The case for life is a moral, philosophical, scientific, and political one. The last of these, however, only has traction when the others are persuasive.
It’s true that Alabama’s new abortion law takes a philosophically consistent position in establishing the legal personhood of unborn children without exception. Abortion in cases of rape and incest are fraught with questions of personal autonomy and mental anguish, but, if you believe an unborn child is a human being deserving of protection from violence, it’s morally consistent to also believe that one tragedy shouldn’t compound another.
As a political matter, however, the Alabama bill creates a situation that allows pro-abortion advocates to concentrate their pushback on the approximately 0.5 percent of procedures rather than the 99.5 percent. In turn, pro-lifers, now accused of protecting slack-jawed incestuous child rapists, are impelled to make the most challenging arguments about the rarest cases rather than make the most convincing arguments about the most common ones.
So while debates over rape and incest exemptions shouldn’t be treated flippantly or dismissed, the Alabama law has given abortion advocates a reprieve from defending the barbaric practice of discarding thousands of viable and near-viable fetuses every year for convenience’s sake.
The law itself, as Alabama Gov. Kay Ivey noted when signing, is probably unenforceable, and will almost surely be stopped by the courts. In the worst-case scenario for pro-lifers, the law might even wind up strengthening Roe v. Wade. If your goal is to save lives, not merely make pronouncements, this seems counterproductive—especially considering the fact that abortion advocates have been on the defensive for years.
When your opponents are compelled to defend the sale of body parts of unborn children for profit—as gruesome as the situation is—you are winning the debate. When your opponents are forced to support a Virginia governor who describes, in detail, how to commit negligent homicide when a baby survives an abortion attempt, you’re looking down from the higher moral ground.
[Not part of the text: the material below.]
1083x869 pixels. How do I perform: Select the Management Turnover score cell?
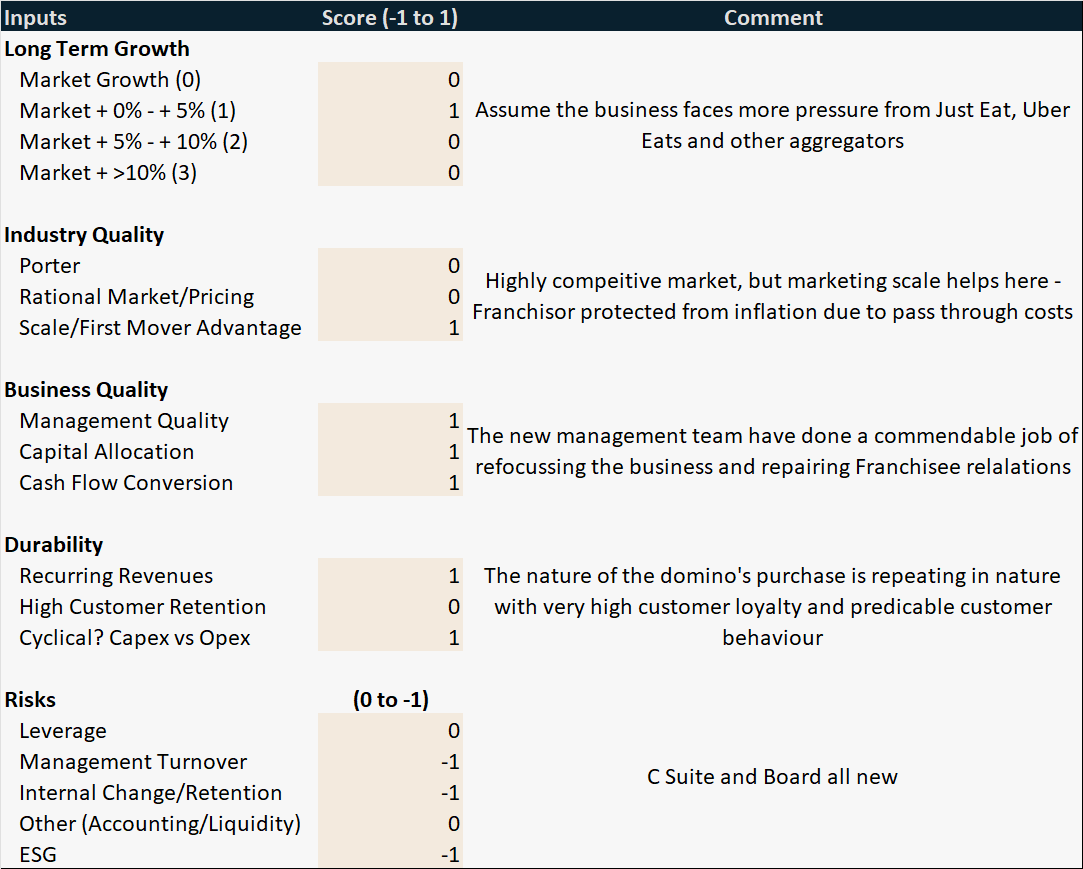tap(390, 762)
Nearly every Democratic presidential candidate defended Virginia Gov. Ralph Northam, and every one of them opposed a Sen. Ben Sasse bill that offered protection to newborns who were lucky enough to survive abortion attempts. Every Democratic Party presidential hopeful—although, to be fair, there are so many I might be missing someone—also supports unlimited abortion on demand for any reason until the ninth month of pregnancy. (Ask anyone who claims this contention is false to provide you with a single restriction supported by any of these candidates.)
These are radical, anti-humanist positions that not only remind us of the eugenicist roots of the progressive movement but are also far outside the mainstream. Nearly every poll—other than those paid for by Planned Parenthood—find that Americans support bans on post-20-week abortions in large numbers. An Washington Post/ABC News poll, for example, found that 56 percent prefer restrictions after 20 weeks over 27 weeks. And though Democrats like to pretend abortion is a patriarchal effort, poll after poll shows that women are just as likely to be pro-life as men.
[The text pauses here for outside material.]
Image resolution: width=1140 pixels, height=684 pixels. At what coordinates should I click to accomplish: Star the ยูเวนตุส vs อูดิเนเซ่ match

Abortion advocates, more importantly, are also losing to science. And technological advances are intricately connected to the efficacy of the ethical argument.
The earliest premature baby to ever survive after delivery was 410 grams, 21 weeks and four days. She’s now a healthy toddler. She won’t be the last. And she won’t be the earliest for long. The survival of every one of these children chips away at the notion that abortion is a victimless process stripped of consequences.
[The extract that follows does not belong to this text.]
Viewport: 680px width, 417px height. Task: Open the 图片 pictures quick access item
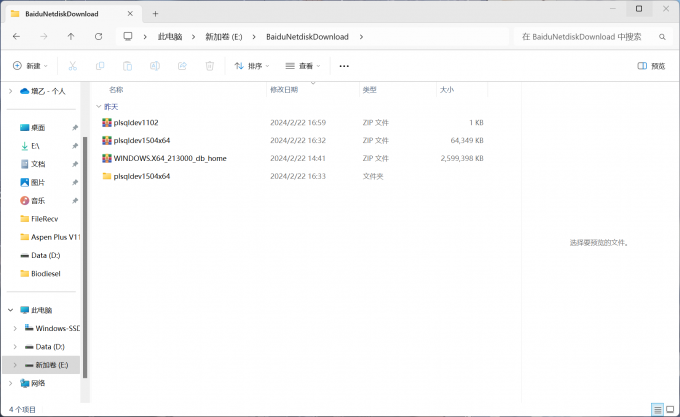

The fact that abortion touches two lives has always been why activists have larded up the debate with misleading euphemisms like “reproductive rights” and “women’s health care.” It’s the reason abortion advocates detest talking about fetal pain and like to use medical terminology to rhetorically anesthetize the procedure and dehumanize the unborn baby.
It’s the reason abortion advocates like Alyssa Milano demand the media stop referring to “heartbeat bills” and start calling them “fetal pole cardiac activity bills.” They know nearly every parent who’s listened to an ultrasound of a heartbeat understands what it means. And it’s also the reason abortion advocates want to talk about the 0.5 percent of tragedies, and not the central catastrophe of abortion.
Georgia’s “heartbeat bill” and the 20-week bans that have been passed elsewhere move the movement forward in ways the Alabama law does not. While incrementalism might not come naturally to conservatives, especially in this era, it’s worth remembering that, in the end, the way to win the fight is to convince Americans that abortion is morally repugnant. To that end, science and decency are on your side, whether the law is or not.